■ Passage to read ■
------

R&D Tax Credit News
TCJA Dec 2017
April 4, 2018
Tax Cuts and Jobs Act, H.R. 1
December 22, 2017
Summary of the Impact of Tax Reform on the Research Credit:
- Section 280C benefit increased
- Due to the corporate tax rate cut from 35% to 21%, the election to reduce the credit under Section 280C will result in claiming 79% of the credit instead of 65%
- Fiscal Year Taxpayer implications – because the rate decreased to 21% as of a specific date, rather than effective for a tax year, taxpayers with fiscal year ends vs. calendar year end will use a blended rate for the first year during 2018. The blended rate will be calculated by a ratio of number of days in 2017 and 2018.
- Effective Date – January 1, 2018
- Net Operating Loss Deduction Changes
- The new law provides that taxpayers can only offset 80% of their taxable income (TI) with net operating loss carryforwards (NOL). Therefore, taxpayers with NOLs may now benefit currently from the credit since they will be subject to tax on 20% of their TI.
- Effective Date – Tax years beginning after December 31, 2017
- Loss carryback provisions have been repealed, however, loss carryforwards can now be carried forward indefinitely, effective for tax years ending after December 31, 2017
- Required Amortization for Research Expenses
- The new law requires taxpayers to capitalize and amortize Section 174 (R&D) expenditures over 5 years, beginning with the midpoint of the taxable year the expenditure is incurred. Non-US expenditures will be amortized over 15 years.

------

■ Stated task 1 ■
Convert the listing, starting at the beginning and ending at the line containing "tap(146, 437)", into a two-column CSV with columns named request and answer. Each request gets one row, both fields are quoted, and line breaks become spaces.

------

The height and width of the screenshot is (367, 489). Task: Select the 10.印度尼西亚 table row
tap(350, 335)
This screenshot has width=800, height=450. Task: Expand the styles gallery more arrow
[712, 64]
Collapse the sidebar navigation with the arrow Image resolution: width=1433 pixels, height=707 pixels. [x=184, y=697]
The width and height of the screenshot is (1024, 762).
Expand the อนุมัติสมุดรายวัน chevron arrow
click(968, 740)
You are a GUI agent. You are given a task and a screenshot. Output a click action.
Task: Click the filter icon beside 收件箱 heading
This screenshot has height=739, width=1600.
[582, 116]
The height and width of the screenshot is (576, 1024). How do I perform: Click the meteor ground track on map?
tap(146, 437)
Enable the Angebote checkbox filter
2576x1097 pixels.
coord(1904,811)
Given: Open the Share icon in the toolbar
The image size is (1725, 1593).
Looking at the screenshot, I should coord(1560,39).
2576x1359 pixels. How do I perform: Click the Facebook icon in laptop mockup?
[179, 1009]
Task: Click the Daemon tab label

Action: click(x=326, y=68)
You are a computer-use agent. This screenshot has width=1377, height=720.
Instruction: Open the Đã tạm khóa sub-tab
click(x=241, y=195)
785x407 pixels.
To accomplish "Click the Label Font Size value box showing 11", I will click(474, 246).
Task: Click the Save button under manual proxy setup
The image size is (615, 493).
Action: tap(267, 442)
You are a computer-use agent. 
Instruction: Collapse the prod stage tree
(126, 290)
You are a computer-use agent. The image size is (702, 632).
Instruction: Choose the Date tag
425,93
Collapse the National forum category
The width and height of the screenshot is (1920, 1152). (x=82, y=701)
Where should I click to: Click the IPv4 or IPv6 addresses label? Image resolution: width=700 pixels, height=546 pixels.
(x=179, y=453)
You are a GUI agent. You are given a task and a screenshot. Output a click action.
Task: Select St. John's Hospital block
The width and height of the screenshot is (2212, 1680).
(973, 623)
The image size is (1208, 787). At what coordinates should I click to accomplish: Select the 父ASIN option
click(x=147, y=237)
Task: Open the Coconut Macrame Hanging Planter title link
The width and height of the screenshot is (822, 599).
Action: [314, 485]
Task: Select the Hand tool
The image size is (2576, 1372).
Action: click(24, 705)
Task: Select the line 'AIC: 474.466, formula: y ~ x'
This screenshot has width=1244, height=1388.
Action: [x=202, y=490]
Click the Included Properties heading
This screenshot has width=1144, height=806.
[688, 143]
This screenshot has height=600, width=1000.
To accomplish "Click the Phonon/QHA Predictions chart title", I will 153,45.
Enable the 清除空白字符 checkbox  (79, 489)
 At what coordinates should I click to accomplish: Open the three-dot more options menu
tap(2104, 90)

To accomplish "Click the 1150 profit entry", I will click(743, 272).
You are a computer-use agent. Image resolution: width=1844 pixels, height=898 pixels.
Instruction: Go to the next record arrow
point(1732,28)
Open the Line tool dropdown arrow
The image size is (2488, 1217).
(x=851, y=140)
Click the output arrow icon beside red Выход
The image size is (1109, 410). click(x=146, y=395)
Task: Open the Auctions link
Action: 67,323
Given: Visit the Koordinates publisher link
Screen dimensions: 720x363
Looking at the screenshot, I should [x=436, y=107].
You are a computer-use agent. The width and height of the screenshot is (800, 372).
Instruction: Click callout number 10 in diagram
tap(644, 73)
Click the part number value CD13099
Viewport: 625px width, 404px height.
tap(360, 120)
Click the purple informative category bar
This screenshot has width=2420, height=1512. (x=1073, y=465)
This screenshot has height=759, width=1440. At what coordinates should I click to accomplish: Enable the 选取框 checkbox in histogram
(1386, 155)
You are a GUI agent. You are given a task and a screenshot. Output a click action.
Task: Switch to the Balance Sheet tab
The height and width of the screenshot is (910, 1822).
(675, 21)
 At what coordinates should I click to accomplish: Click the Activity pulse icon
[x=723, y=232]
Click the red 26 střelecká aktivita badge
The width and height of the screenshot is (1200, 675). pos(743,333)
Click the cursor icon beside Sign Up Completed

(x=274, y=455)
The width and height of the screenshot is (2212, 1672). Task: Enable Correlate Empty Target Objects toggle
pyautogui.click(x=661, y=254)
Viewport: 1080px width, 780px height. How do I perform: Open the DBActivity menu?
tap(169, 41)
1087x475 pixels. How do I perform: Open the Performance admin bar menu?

------

■ Stated task 2 ■
Reproduce the research credit summary starting at "- Effective Date – January" and ending at "of their TI.", substituting "gross income" for "taxable income".

■ Complete answer 1 ■
request,answer
"The height and width of the screenshot is (367, 489). Task: Select the 10.印度尼西亚 table row","tap(350, 335)"
"This screenshot has width=800, height=450. Task: Expand the styles gallery more arrow","[712, 64]"
"Collapse the sidebar navigation with the arrow Image resolution: width=1433 pixels, height=707 pixels.","[x=184, y=697]"
"The width and height of the screenshot is (1024, 762). Expand the อนุมัติสมุดรายวัน chevron arrow","click(968, 740)"
"You are a GUI agent. You are given a task and a screenshot. Output a click action. Task: Click the filter icon beside 收件箱 heading This screenshot has height=739, width=1600.","[582, 116]"
"The height and width of the screenshot is (576, 1024). How do I perform: Click the meteor ground track on map?","tap(146, 437)"

■ Complete answer 2 ■
- Effective Date – January 1, 2018
- Net Operating Loss Deduction Changes
- The new law provides that taxpayers can only offset 80% of their gross income (TI) with net operating loss carryforwards (NOL). Therefore, taxpayers with NOLs may now benefit currently from the credit since they will be subject to tax on 20% of their TI.